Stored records

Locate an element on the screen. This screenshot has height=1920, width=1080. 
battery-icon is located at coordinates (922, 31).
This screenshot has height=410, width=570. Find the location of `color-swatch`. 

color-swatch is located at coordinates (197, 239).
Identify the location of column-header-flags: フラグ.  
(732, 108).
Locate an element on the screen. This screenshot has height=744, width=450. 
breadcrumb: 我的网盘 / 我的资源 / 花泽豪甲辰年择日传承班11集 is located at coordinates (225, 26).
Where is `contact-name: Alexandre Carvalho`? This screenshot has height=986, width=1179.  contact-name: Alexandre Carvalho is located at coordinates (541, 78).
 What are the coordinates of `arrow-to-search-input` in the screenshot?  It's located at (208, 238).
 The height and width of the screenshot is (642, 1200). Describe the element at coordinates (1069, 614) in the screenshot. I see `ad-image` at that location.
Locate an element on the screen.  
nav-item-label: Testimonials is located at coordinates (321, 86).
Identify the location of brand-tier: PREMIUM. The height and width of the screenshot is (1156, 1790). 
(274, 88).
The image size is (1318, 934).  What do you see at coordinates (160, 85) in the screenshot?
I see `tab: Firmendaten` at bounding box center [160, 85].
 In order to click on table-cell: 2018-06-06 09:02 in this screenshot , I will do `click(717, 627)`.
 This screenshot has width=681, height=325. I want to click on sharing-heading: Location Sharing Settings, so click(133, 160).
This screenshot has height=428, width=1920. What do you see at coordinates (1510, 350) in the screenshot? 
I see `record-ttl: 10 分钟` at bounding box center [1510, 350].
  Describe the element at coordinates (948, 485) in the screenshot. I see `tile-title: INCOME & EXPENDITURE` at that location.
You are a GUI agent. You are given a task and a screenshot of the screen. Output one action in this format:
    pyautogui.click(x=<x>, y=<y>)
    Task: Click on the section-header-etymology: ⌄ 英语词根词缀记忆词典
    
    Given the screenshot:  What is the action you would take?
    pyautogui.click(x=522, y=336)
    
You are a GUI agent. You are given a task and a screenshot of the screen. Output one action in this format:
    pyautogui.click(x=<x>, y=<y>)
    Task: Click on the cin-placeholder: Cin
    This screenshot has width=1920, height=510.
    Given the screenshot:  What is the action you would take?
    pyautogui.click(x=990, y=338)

EXERCISE DESCRIPTION :: Please set out all of the entries above as a numbered list, leaving out any blank lines.

SOLUTION BELOW ::
1. Locate an element on the screen. This screenshot has height=1920, width=1080. 
2. battery-icon is located at coordinates (922, 31).
3. This screenshot has height=410, width=570. Find the location of `color-swatch`. 
4. color-swatch is located at coordinates (197, 239).
5. Identify the location of column-header-flags: フラグ.  
6. (732, 108).
7. Locate an element on the screen. This screenshot has height=744, width=450. 
8. breadcrumb: 我的网盘 / 我的资源 / 花泽豪甲辰年择日传承班11集 is located at coordinates (225, 26).
9. Where is `contact-name: Alexandre Carvalho`? This screenshot has height=986, width=1179.  contact-name: Alexandre Carvalho is located at coordinates (541, 78).
10.  What are the coordinates of `arrow-to-search-input` in the screenshot?  It's located at (208, 238).
11.  The height and width of the screenshot is (642, 1200). Describe the element at coordinates (1069, 614) in the screenshot. I see `ad-image` at that location.
12. Locate an element on the screen.  
13. nav-item-label: Testimonials is located at coordinates (321, 86).
14. Identify the location of brand-tier: PREMIUM. The height and width of the screenshot is (1156, 1790). 
15. (274, 88).
16. The image size is (1318, 934).  What do you see at coordinates (160, 85) in the screenshot?
17. I see `tab: Firmendaten` at bounding box center [160, 85].
18.  In order to click on table-cell: 2018-06-06 09:02 in this screenshot , I will do `click(717, 627)`.
19.  This screenshot has width=681, height=325. I want to click on sharing-heading: Location Sharing Settings, so click(133, 160).
20. This screenshot has height=428, width=1920. What do you see at coordinates (1510, 350) in the screenshot? 
21. I see `record-ttl: 10 分钟` at bounding box center [1510, 350].
22.   Describe the element at coordinates (948, 485) in the screenshot. I see `tile-title: INCOME & EXPENDITURE` at that location.
23. You are a GUI agent. You are given a task and a screenshot of the screen. Output one action in this format:
24.     pyautogui.click(x=<x>, y=<y>)
25.     Task: Click on the section-header-etymology: ⌄ 英语词根词缀记忆词典
26.     Given the screenshot:  What is the action you would take?
27.     pyautogui.click(x=522, y=336)
28. You are a GUI agent. You are given a task and a screenshot of the screen. Output one action in this format:
29.     pyautogui.click(x=<x>, y=<y>)
30.     Task: Click on the cin-placeholder: Cin
31.     This screenshot has width=1920, height=510.
32.     Given the screenshot:  What is the action you would take?
33.     pyautogui.click(x=990, y=338)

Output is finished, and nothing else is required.